Institute supports Exposition at Middlesbrough Institute of Modern Art (MIMA) with steelmaking and process technologies display
The Materials Processing Institute will be supporting MIMA’s Teesside World Exposition of Art and Industry, celebrating the history of the industry and exploring its future in the North East.
The Expo opens at the Middlesbrough Institute of Modern Art (MIMA) on 25 June and runs until 9 October 2016. It is being organised as a response to the closure of the SSI steelworks at Redcar in September 2015.

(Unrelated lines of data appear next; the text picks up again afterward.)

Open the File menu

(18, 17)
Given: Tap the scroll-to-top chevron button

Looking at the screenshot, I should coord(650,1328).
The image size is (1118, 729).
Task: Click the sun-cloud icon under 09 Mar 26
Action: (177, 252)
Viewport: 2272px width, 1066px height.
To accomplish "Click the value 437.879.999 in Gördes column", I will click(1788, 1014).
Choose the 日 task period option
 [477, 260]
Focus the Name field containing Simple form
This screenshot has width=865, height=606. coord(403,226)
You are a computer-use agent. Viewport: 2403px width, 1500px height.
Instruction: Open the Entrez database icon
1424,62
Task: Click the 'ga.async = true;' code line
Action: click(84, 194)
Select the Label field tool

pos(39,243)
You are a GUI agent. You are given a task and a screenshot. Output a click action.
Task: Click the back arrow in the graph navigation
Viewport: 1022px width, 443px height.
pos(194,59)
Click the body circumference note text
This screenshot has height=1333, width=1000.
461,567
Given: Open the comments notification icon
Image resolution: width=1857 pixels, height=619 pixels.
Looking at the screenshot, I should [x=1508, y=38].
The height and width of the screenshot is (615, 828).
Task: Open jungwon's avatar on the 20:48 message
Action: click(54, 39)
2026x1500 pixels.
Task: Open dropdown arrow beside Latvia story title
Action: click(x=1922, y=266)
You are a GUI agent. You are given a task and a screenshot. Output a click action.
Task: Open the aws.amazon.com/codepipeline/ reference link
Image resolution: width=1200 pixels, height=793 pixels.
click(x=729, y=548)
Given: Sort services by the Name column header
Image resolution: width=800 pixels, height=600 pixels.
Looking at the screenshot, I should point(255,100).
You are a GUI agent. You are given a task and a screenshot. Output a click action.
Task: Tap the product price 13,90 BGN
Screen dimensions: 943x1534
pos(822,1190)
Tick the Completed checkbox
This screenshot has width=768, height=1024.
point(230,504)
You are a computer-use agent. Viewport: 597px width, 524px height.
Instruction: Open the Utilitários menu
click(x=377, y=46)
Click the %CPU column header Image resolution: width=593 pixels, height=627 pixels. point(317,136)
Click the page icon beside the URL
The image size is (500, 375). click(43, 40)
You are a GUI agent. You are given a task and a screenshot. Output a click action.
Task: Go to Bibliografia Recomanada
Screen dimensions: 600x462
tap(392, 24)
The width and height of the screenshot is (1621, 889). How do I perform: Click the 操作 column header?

The Institute continues to make steel on Teesside using an electric arc furnace at its Normanton facility. It also works with industrial innovators to conduct research for the materials, process and energy sectors. At the exposition, Materials Processing Institute will exhibit a range of raw materials involved in its processes alongside finished products, as well as the history of its site.
As well as exploring the area’s history and steelmaking heritage through documents and artefacts, the exposition will also feature a forward-looking showcase of new industrial technology. Materials Processing Institute, along with two other local industry specialists, has been invited to exhibit and display what the future holds for North East industry.
The exhibition will be sourced from and feature contributions from local collections, regional companies and international artists. It will aim to capture the industrial character of Teesside, depicting its foundation - from the extraction of raw materials, to production and the import and export of goods.
Chris McDonald, CEO of Materials Processing Institute, said: “The Teesside World Exposition of Art and Industry is a fantastic opportunity to celebrate Teesside’s proud industrial heritage and to look forward to its positive future.
“At Materials Processing Institute we are proud to offer innovative support to industrial research and development, helping to build the next generation of North East industry.”
Alastair Hudson, Director of MIMA, said: “It’s vital that an institute like us starts to take part in and tackles the issues that matter. The loss of large scale steel production is as much a cultural crisis as an economic one and we need to play our part in finding new industries, skills and solutions to keep the region economically healthy.
“That’s why the project profiles new local industrial processes and opportunities, as well as art, to understand that creativity and business are not separate but work together to shape our society.
“This is more than an exhibition; it’s an active project to make a real contribution to changing the situation. In doing this we revisit the history of the Institute movement, the organisations that were established in Great Britain during the Industrial Revolution, where learning through making, art, engineering and technology were all made accessible to many.”